Mes désirs sont ardens, mais ils sont vertueux,
Et ce plaisir lascif où le brutal aspire
N’est pas le mouvement du feu que je souspire.
J’ayme à te regarder et d’estre tout un jour
Mourant auprès de toy sans te parler d’amour,
Si ce n’est que mes yeux, au desceu de mon ame,
Fassent etinceler quelque rayon de flame,
Et que mon cœur, surpris de tant de passion,
Lasche quelque souspir sans mon intention.
Mon pauvre esprit captif craint si fort ta cholere
Qu’il n’ose bazarder mesme de te complaire.
J’ayme mieux me fascher de n’avoir point osé
Que mourir dans l’affront de me voir refusé :
Car nier quelque chose à mon désir fidelle,
Ce seroit me donner une douleur mortelle,
Et, de regret contraint de me désespérer,
Je perdrois le plaisir que j’ay de t’adorer.

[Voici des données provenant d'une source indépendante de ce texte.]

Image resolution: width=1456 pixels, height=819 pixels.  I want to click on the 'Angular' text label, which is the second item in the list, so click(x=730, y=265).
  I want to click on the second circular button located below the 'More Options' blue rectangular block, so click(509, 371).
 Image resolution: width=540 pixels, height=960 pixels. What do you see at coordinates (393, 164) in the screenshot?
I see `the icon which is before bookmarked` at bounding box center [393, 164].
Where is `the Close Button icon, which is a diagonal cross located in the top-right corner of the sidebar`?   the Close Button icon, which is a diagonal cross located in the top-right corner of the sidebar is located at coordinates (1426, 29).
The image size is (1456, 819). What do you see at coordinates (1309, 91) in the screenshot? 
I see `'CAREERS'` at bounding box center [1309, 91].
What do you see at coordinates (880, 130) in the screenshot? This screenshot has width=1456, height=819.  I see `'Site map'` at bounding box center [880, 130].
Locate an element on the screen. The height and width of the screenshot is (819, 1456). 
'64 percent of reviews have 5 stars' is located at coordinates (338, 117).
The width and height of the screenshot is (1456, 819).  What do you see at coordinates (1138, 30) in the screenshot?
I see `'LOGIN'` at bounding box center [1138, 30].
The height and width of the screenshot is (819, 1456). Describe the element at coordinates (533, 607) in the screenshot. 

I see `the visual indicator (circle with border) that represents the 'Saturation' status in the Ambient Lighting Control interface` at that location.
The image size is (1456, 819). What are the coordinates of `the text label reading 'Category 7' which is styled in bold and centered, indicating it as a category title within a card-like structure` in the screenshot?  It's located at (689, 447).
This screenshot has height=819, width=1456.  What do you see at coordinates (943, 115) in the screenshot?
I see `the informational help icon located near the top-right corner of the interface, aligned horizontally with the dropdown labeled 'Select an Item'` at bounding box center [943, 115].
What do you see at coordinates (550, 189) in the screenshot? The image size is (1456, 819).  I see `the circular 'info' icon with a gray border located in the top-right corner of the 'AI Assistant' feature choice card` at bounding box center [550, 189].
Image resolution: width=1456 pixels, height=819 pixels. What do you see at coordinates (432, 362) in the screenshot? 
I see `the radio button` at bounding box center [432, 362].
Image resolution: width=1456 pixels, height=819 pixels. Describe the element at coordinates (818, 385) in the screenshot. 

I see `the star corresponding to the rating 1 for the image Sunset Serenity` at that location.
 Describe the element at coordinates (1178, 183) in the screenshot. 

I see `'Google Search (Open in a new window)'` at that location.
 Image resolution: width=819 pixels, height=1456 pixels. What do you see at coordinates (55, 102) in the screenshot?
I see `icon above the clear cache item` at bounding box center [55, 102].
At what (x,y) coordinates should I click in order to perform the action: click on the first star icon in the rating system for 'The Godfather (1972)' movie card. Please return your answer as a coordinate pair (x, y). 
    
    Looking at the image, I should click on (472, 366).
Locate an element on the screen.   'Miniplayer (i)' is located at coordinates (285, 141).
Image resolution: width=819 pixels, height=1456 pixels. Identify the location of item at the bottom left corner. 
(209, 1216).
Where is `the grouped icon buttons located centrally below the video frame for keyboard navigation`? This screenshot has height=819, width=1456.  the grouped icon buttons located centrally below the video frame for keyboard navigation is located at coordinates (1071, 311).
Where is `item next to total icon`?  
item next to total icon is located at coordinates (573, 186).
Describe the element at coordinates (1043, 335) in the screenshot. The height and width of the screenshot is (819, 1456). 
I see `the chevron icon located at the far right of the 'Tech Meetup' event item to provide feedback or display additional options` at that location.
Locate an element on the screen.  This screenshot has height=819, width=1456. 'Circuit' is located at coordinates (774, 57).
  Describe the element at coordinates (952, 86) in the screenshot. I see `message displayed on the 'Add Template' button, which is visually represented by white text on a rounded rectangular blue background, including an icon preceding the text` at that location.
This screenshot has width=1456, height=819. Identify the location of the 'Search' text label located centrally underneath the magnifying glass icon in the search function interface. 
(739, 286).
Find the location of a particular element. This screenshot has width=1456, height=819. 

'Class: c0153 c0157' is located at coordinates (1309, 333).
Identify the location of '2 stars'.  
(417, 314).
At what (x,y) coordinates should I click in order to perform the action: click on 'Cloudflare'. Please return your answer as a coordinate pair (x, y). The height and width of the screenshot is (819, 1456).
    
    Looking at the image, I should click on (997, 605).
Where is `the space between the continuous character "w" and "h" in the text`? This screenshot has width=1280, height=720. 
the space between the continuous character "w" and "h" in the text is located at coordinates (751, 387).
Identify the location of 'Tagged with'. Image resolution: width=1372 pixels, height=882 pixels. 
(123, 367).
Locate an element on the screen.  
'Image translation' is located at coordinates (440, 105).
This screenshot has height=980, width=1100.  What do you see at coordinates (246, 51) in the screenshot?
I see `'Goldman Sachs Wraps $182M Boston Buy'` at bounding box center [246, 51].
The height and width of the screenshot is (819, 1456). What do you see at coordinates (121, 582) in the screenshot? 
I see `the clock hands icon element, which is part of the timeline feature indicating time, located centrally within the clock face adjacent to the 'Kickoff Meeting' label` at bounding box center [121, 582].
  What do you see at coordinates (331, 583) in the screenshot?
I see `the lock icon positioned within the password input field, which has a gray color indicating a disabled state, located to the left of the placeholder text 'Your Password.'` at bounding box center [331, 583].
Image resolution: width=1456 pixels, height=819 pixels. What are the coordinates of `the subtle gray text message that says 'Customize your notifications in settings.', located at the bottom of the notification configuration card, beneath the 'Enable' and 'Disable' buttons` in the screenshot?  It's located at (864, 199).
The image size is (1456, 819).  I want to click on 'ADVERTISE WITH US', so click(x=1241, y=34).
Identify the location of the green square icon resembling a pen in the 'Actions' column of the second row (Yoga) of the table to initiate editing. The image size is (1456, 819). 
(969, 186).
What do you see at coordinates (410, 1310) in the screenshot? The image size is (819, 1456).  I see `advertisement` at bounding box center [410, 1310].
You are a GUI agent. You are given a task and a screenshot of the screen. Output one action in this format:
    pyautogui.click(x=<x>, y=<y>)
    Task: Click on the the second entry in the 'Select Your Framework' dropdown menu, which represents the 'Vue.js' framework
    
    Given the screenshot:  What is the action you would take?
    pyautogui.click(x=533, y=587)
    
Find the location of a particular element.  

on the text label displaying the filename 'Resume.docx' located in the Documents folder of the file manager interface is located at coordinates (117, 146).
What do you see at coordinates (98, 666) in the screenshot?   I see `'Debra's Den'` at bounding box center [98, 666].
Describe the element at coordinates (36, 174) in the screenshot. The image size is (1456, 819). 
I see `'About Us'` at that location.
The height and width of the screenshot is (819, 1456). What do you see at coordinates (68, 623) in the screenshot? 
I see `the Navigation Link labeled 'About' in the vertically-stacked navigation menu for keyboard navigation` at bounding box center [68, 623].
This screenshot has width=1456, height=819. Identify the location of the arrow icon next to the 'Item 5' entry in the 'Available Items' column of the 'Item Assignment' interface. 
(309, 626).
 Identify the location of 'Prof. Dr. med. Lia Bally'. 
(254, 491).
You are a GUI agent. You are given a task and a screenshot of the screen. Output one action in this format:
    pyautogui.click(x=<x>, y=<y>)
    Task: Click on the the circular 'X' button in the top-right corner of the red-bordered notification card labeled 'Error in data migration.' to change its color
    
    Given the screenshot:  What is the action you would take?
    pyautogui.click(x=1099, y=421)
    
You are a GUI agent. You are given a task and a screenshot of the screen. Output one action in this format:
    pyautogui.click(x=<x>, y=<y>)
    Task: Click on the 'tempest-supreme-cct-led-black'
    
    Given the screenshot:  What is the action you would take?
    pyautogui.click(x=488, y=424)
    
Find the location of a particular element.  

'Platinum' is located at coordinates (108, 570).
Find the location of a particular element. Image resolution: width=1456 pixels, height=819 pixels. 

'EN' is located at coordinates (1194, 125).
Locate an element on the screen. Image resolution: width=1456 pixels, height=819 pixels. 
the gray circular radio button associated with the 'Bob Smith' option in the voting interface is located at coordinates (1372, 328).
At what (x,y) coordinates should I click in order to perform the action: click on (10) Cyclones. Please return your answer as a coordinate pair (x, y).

Il vaut mieux vivre encor en ceste incertitude,
Et, quoy que le destin garde à ma servitude,
Cependant cet amour me tient les sens ouverts
A la facilité de composer des vers.
J’en tire le plaisir de paindre en mon ouvrage
Tous les traicts de mon ame et de ton beau visage,
Et leurs lineamens, pourtraits dans mes escrits,
M’entretiennent tousjours les yeux et les esprits.
Puisque le Ciel t’a mis dedans la fantasie
Le bon heur de gouster un peu ma poésie,
Tu verras mon génie, à tes yeux complaisant.
T’en faire tous les jours quelque nouveau présent.
Ma passion destine une œuvre à ta louange
Qui te doit plaire mieux que les thresors du Gange,
Et, lorsque mon travail te fait songer à moy,
Je m’estime aussi riche et plus heureux qu’un roy.